**INSTRUCTIONS FOR THE TASK:**
In the records below, swap "Readability" for "Accessibility" in the lines starting at the line containing "The height and width of the screenshot is (448, 602)." and ending at the line containing "Action: pyautogui.click(x=176, y=59)". Return only those lines, with everything else unchanged.

**MATERIAL SUPPLIED:**

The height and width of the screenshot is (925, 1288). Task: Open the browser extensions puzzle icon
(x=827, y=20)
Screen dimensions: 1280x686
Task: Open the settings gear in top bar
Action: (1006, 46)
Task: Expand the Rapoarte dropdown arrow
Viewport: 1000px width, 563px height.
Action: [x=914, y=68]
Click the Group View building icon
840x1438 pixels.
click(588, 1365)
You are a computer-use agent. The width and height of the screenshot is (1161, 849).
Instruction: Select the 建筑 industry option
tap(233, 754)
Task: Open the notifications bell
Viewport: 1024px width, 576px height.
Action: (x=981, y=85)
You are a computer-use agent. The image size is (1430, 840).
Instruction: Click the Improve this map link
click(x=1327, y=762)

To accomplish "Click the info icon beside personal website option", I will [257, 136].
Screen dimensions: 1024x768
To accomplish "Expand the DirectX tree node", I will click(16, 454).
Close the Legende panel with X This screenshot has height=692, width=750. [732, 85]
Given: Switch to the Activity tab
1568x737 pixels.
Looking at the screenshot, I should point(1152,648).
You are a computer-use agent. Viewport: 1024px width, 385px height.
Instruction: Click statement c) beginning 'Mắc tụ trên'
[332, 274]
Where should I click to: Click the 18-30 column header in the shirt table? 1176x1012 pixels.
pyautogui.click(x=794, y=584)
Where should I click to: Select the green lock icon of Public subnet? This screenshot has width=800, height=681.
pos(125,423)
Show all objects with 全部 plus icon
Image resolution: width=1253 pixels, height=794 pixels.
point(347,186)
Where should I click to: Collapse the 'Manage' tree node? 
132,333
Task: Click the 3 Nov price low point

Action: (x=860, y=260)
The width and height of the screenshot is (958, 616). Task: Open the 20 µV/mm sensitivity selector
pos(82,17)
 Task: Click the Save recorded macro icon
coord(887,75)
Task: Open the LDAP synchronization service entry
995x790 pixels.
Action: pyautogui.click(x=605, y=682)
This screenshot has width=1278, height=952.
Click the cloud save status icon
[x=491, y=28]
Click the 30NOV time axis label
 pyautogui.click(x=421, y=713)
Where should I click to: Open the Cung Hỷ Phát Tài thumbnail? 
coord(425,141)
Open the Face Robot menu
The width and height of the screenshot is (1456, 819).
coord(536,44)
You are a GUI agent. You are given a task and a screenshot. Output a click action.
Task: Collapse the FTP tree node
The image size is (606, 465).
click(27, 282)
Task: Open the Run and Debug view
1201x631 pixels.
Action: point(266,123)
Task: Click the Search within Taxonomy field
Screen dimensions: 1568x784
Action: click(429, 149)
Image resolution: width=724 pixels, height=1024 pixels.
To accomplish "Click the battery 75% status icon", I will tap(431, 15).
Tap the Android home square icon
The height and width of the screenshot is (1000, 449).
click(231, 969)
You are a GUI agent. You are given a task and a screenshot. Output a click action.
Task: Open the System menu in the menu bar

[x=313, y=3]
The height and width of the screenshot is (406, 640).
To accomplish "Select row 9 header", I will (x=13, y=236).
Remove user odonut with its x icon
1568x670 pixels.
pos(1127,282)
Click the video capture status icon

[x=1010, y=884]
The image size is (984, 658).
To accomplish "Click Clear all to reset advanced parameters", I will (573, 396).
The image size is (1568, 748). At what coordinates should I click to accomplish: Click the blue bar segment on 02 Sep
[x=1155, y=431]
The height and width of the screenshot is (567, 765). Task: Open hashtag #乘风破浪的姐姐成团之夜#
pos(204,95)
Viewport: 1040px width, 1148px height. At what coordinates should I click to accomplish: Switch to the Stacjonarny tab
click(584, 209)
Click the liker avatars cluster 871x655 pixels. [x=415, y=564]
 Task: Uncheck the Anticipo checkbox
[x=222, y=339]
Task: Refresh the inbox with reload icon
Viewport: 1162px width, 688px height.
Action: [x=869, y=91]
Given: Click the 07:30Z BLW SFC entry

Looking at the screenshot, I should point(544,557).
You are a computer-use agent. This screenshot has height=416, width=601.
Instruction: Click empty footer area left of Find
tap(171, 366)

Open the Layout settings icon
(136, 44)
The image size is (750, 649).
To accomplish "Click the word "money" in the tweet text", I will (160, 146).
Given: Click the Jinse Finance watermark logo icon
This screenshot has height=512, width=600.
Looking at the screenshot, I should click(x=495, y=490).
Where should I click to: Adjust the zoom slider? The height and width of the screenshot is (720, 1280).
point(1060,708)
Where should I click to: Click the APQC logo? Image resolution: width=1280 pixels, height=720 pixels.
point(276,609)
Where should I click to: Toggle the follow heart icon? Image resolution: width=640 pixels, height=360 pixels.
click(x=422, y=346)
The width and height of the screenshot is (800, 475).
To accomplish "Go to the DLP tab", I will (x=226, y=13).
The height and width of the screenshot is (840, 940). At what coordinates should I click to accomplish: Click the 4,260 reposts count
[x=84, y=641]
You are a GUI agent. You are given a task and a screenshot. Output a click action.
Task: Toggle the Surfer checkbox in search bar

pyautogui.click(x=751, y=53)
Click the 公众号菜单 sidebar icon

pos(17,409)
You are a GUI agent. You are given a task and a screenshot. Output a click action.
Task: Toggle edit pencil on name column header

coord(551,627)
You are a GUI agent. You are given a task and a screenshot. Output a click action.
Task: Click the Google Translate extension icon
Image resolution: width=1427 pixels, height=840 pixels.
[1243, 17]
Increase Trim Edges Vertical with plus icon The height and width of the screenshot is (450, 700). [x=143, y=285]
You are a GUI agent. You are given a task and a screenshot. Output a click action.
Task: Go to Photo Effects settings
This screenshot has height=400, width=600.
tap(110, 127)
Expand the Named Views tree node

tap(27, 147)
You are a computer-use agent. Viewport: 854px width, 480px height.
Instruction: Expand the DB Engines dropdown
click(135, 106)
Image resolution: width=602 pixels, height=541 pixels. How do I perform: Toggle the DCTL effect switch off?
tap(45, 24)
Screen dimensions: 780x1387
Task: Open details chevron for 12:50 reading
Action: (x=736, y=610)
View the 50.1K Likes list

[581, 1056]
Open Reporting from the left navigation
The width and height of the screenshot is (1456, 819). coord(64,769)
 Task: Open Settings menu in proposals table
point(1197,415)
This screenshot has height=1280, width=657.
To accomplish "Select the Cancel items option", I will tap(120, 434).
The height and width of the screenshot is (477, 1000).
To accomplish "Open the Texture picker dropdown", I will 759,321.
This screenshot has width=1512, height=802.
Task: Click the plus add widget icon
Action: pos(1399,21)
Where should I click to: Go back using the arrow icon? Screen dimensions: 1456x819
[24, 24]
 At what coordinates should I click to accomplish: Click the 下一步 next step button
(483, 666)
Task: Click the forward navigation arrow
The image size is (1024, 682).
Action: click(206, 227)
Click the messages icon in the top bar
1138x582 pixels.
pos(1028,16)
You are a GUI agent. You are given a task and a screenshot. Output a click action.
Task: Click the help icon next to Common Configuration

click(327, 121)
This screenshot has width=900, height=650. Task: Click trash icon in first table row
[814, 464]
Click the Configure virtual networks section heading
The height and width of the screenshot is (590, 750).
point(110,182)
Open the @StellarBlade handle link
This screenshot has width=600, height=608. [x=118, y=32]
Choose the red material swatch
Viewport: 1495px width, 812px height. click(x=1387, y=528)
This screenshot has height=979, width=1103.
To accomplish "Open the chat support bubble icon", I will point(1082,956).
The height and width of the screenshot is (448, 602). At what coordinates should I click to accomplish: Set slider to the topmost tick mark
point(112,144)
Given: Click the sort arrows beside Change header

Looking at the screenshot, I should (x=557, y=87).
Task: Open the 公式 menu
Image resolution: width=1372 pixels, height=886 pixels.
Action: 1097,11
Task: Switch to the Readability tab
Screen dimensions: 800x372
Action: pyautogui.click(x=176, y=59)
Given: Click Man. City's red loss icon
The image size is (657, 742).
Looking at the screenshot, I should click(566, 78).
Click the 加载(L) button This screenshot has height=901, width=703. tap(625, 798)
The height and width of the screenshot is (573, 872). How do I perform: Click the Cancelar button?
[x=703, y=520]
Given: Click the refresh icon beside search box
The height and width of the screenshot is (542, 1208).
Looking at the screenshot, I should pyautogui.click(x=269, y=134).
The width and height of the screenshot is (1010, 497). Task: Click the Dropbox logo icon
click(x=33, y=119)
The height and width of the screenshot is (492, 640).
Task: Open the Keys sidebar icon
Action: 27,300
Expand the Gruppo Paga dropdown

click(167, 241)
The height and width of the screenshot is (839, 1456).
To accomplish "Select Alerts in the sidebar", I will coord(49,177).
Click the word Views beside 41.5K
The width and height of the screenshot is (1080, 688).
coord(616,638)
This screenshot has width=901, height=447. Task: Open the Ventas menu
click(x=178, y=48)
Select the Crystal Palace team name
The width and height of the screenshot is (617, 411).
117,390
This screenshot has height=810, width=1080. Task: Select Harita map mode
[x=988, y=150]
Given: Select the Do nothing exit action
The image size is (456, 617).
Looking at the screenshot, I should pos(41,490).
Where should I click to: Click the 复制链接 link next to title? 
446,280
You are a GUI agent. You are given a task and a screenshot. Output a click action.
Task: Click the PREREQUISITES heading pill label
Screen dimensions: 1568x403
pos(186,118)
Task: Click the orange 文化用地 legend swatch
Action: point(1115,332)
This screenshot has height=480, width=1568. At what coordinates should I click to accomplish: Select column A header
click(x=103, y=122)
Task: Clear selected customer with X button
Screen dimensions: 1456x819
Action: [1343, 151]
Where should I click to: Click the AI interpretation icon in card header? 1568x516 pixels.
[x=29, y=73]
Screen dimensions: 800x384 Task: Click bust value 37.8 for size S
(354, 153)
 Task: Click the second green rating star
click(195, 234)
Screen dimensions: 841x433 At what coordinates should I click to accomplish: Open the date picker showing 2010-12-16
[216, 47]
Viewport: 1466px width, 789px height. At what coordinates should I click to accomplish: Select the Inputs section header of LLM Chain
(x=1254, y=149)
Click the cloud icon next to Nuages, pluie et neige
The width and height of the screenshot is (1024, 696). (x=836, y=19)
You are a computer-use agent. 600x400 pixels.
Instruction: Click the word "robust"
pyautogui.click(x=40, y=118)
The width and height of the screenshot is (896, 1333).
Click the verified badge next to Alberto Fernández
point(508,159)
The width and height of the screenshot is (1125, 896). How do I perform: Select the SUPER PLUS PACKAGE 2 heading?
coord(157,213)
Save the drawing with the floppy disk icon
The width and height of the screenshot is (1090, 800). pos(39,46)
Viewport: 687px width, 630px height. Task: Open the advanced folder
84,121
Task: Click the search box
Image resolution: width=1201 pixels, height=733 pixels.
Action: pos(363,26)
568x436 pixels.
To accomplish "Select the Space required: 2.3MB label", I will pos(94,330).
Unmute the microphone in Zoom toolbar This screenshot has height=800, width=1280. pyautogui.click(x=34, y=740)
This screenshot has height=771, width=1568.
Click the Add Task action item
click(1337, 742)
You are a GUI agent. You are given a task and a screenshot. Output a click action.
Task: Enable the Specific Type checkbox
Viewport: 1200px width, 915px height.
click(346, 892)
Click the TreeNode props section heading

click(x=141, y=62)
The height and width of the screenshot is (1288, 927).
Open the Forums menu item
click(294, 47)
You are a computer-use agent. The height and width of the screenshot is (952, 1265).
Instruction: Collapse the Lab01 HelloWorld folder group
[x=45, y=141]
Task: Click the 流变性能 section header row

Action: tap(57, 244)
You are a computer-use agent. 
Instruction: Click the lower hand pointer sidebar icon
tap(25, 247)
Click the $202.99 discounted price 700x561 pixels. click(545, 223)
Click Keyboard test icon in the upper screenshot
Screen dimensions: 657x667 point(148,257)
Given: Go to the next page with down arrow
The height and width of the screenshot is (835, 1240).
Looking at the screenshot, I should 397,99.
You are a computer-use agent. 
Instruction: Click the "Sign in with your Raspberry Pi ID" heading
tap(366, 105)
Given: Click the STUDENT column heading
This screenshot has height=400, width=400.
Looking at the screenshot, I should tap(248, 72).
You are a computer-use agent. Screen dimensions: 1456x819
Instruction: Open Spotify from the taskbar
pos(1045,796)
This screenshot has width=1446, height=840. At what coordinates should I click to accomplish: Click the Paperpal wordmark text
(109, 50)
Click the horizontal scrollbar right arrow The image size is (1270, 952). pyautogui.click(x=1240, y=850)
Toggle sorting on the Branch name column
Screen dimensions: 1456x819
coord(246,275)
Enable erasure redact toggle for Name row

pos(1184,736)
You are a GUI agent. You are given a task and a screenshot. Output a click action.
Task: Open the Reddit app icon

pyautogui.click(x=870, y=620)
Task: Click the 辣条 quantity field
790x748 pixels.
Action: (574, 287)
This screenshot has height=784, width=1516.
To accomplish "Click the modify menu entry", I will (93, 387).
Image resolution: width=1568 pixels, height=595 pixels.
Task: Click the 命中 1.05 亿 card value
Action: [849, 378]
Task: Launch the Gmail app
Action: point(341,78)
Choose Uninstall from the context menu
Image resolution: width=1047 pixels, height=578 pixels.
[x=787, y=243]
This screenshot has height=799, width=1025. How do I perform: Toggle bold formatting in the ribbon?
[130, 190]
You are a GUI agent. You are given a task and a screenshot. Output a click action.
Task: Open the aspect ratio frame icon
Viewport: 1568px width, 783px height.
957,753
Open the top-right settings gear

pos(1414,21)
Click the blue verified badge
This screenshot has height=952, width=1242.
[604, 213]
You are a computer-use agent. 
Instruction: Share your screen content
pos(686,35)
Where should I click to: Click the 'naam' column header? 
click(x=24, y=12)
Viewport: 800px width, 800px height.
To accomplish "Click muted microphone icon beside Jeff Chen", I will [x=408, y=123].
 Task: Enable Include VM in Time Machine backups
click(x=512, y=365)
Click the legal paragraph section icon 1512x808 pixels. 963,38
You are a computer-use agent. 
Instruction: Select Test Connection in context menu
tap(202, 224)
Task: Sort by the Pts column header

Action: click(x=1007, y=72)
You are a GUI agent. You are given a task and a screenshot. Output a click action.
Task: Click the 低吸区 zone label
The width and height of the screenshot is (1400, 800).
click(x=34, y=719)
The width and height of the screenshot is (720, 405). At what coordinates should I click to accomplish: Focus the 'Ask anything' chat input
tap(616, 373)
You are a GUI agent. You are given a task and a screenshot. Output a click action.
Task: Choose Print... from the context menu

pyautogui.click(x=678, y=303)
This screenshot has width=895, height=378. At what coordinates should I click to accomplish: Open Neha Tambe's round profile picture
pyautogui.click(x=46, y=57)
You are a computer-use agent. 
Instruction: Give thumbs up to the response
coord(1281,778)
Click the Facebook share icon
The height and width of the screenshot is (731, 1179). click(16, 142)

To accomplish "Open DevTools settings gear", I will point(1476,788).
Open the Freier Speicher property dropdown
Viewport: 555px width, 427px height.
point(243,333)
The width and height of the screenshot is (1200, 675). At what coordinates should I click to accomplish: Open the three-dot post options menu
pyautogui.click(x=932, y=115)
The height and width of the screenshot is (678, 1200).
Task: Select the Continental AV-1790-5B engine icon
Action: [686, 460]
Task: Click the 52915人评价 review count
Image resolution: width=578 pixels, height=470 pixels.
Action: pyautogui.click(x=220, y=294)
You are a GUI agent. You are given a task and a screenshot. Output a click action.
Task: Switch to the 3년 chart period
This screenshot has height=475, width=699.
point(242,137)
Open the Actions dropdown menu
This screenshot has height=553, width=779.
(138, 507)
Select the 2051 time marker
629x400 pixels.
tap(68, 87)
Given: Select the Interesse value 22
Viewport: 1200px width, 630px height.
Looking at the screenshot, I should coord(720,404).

**EXERCISE RESULT:**
The height and width of the screenshot is (448, 602). At what coordinates should I click to accomplish: Set slider to the topmost tick mark
point(112,144)
Given: Click the sort arrows beside Change header

Looking at the screenshot, I should (x=557, y=87).
Task: Open the 公式 menu
Image resolution: width=1372 pixels, height=886 pixels.
Action: 1097,11
Task: Switch to the Accessibility tab
Screen dimensions: 800x372
Action: pyautogui.click(x=176, y=59)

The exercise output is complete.